Com a documentação encaminhada, advogados associados da Liga ingressam com as ações. Conforme a coordenadora, deve-se demonstrar ao juiz que a cannabis foi eficaz no tratamento da doença e que o paciente tem condições de fazer o cultivo e a extração dos derivados necessários para seu tratamento. No Brasil, já são quase 200 paciente com salvos condutos individuais para cultivo.
No processo da coordenadora, o habeas corpus foi concedido à ela, que trata uma artrite reumatóide; seu filho, Pedro, que tem autismo e epilepsia; e seu ex-marido, que como pai participa do tratamento de Pedro.
“Comprovamos através de laudos médicos a minha melhora e a melhora do meu filho; comprovamos o alto preço dos produtos importados e a impossibilidade de manter o tratamento; comprovamos as condições para produzir os extratos em casa e ingressamos com a ação judicial. Em duas semanas tivemos a resposta positiva do judiciário”, explica Sheila.
Além da assistência jurídica, a Liga Canábica da Paraíba oferece assistência médica, a partir de médicos apoiadores que fazem o acompanhamento terapêutico da cannabis para pacientes assistidos. Acolhimento e orientação aos pacientes em uso, ou em processo de fazer o uso da terapêutica canábica, também são feitos pela associação.
Além disso, a Liga Canábica da Paraíba tem parcerias com universidades e institutos de pesquisa para fomentar a realização de estudos e disseminação do conhecimento sobre o uso terapêutico da cannabis.
A coordenadora explica que é essencial a criação de uma cultura de acolhimento aos pacientes em tratamento e a construção de políticas de acesso à terapêutica canábica. Por isso, atividades culturais com o intuito de promover a quebra do preconceito, realização de cursos e intervenções junto aos entes públicos também são ações feitas pela Liga.
Mudança na qualidade de vida
O plantio possibilitou a Cauê uma autonomia de produção, com um custo muito baixo em relação aos benefícios. Agora, ele consegue levar a vida de forma mais leve e as obrigações do dia a dia já não são mais comprometidas, seja pelas dores ou por questões psicológicas.
“Com o uso do óleo tenho as dores amenizadas, o que influencia não só no corpo, mas nos sintomas depressivos e na ansiedade que tenho e ficam muito intensificados na crise. Consigo levar minha vida de forma melhor”, afirmou.
Colaboradores da Abrace, em 2017, na Paraíba. Na foto aparecem Cauê, Achilles, atual responsável pelo cultivo, Cassiano e Juliano Nishida, que na época também trabalhavam na associação. — Foto: Cauê Pinheiro/Arquivo pessoal
Sheila Geriz explica que a maioria dos pacientes não usa canabidiol, apenas extratos da cannabis. Canabidiol é apenas uma das substâncias da maconha, existindo variedades que são mais ricas neste composto e outras mais ricas em THC, a principal substância psicoativa da planta, que também é medicinal.
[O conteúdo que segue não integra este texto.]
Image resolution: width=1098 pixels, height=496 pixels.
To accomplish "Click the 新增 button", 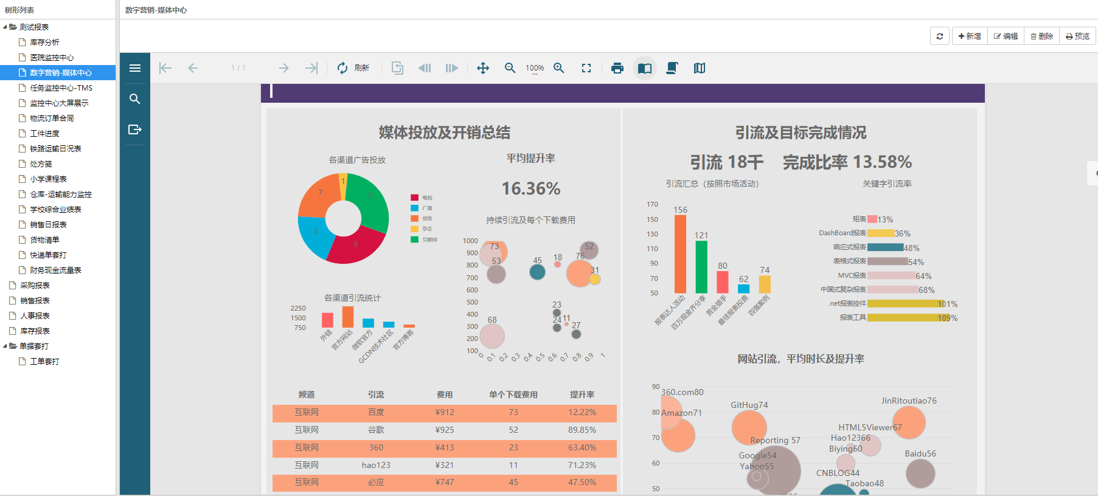I will 970,36.
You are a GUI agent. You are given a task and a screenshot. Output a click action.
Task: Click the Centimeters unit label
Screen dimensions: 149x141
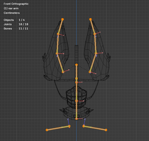point(12,13)
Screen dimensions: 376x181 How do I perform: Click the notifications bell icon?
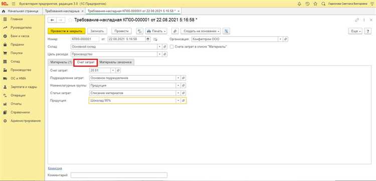[299, 4]
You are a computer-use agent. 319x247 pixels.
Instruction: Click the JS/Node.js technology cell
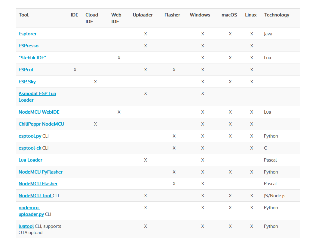275,196
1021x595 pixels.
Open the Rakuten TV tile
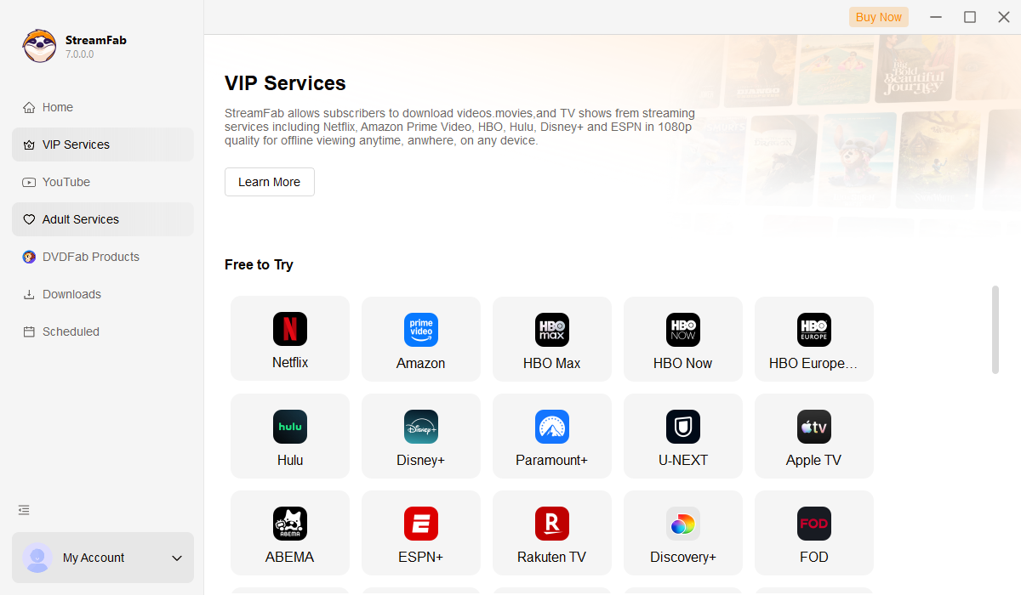pyautogui.click(x=552, y=532)
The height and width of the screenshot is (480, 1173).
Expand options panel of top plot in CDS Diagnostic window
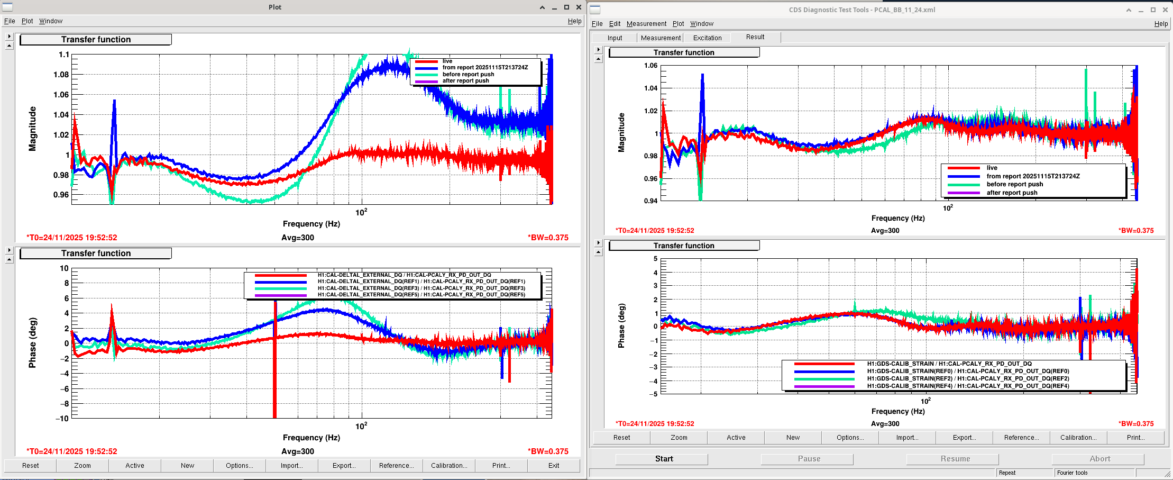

“Isso sem falar nos demais compostos da planta com alto poder terapêutico, como os demais canabinóides, os terpenos, os flavonóides etc”, destaca.
No seu caso, ela usa os extratos de toda a planta e agora tanto ela como o filho não precisam mais fazer uso de medicamentos alopáticos, conhecidos por fazer efeitos contrários aos sintomas causados por uma doença, como antialérgicos e anti-inflamatórios.
Cauê e Sheila são os únicos moradores da Paraíba que conseguiram a liberação, mas juntos esperam que o quadro mude.
“Somos os primeiros daqui. Espero que venham muitos depois”, disse a coordenadora.